**DATA UNDER STUDY**

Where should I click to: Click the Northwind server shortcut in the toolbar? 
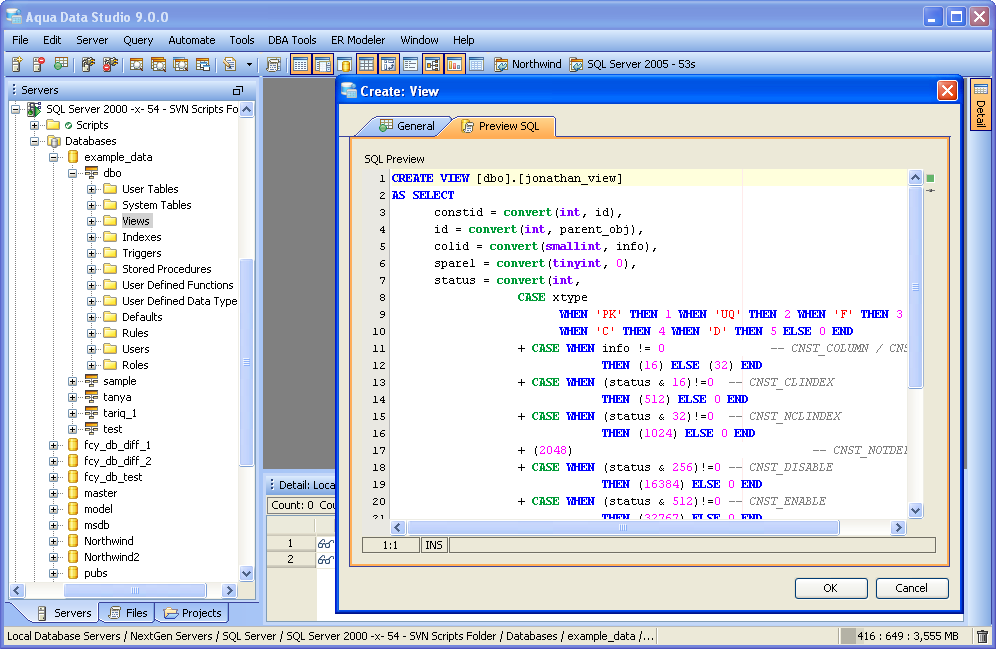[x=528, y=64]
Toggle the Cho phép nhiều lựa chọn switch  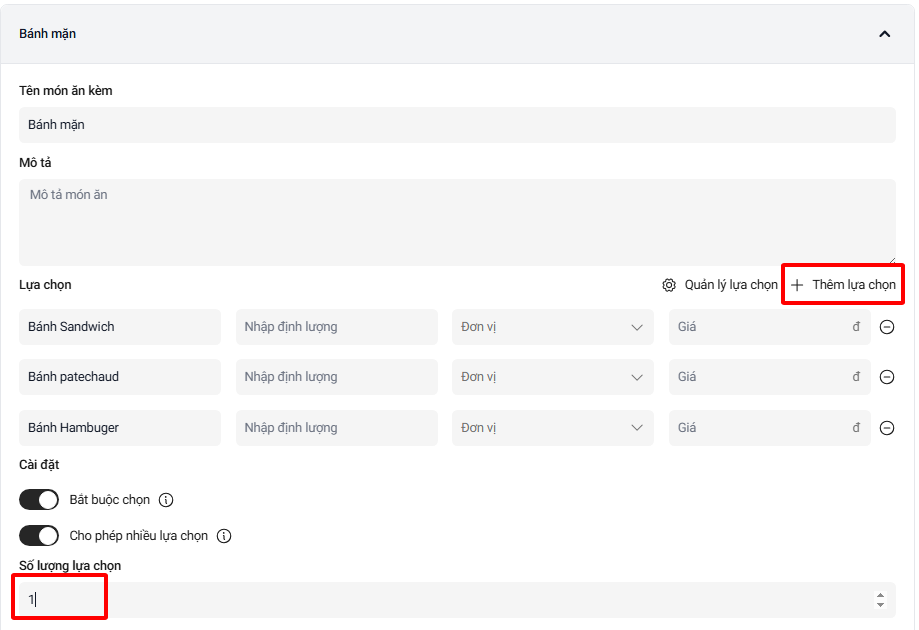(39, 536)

---

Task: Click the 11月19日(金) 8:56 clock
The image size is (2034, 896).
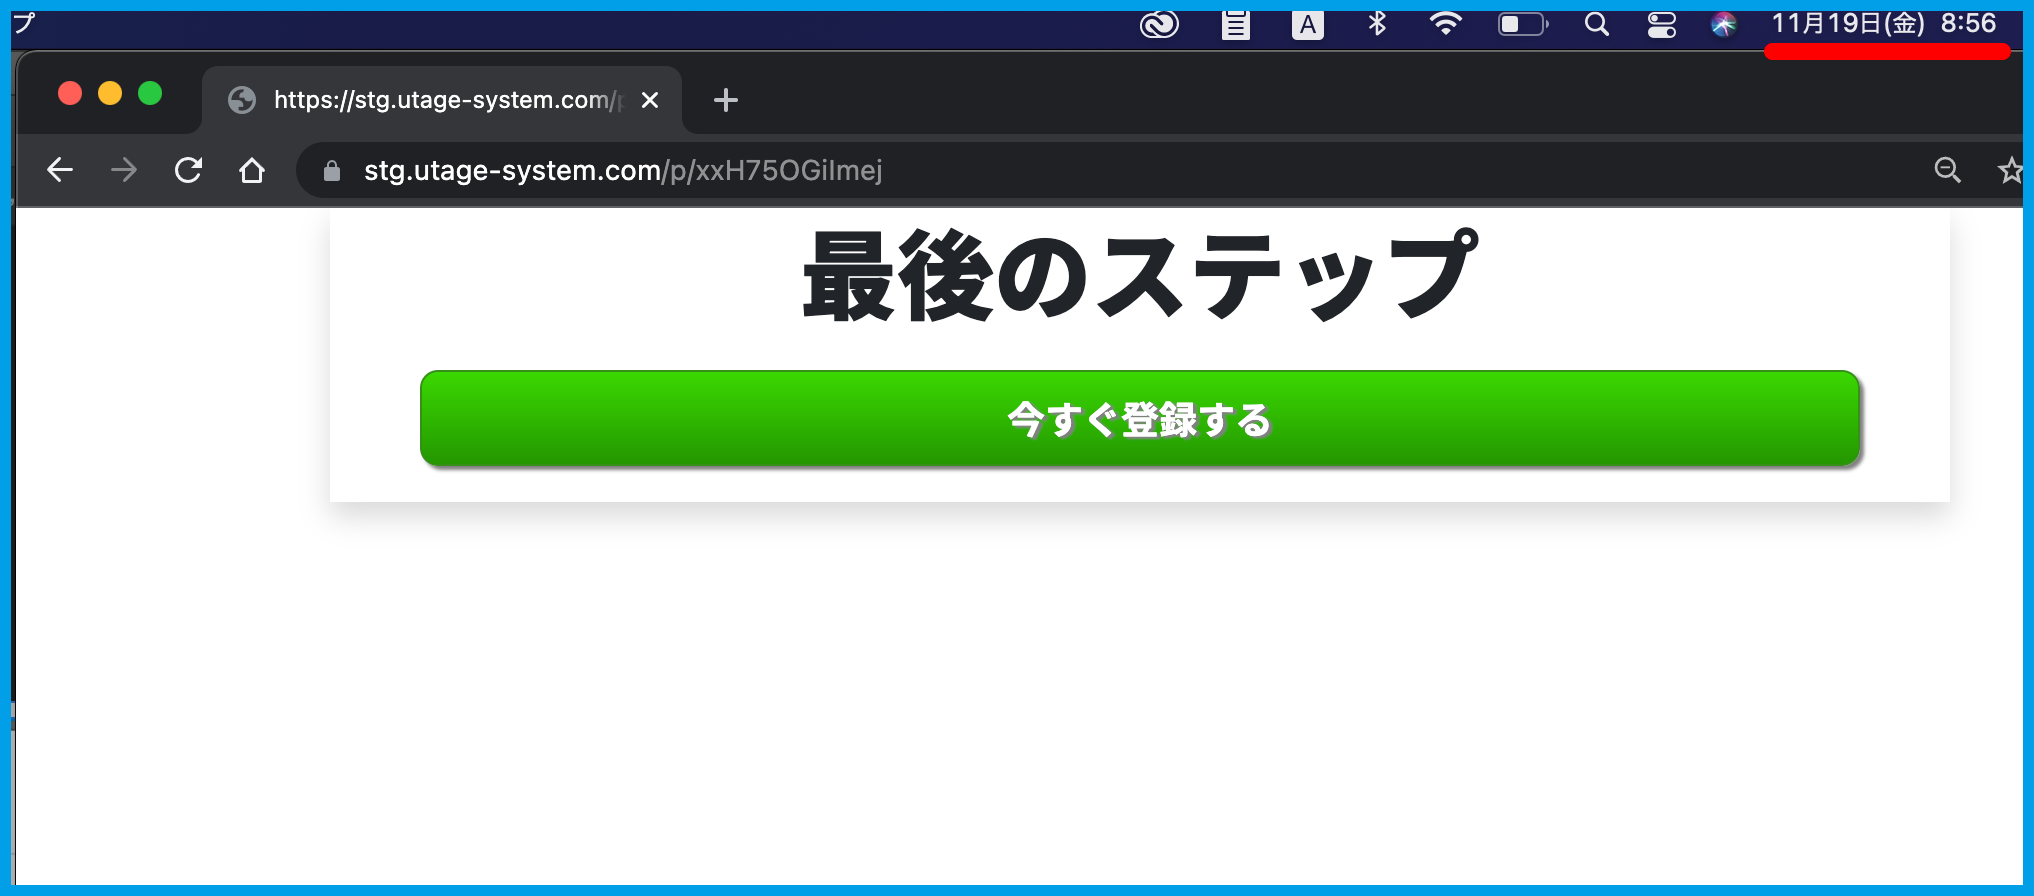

**TASK DESCRIPTION**
Copy the lines of the data above exactly as written, beginning with the line containing "Task: Click the 11月19日(金) 8:56 clock" and ending with the line containing "The image size is (2034, 896).", and leave out all other lines.

**TASK SOLUTION**
Task: Click the 11月19日(金) 8:56 clock
The image size is (2034, 896).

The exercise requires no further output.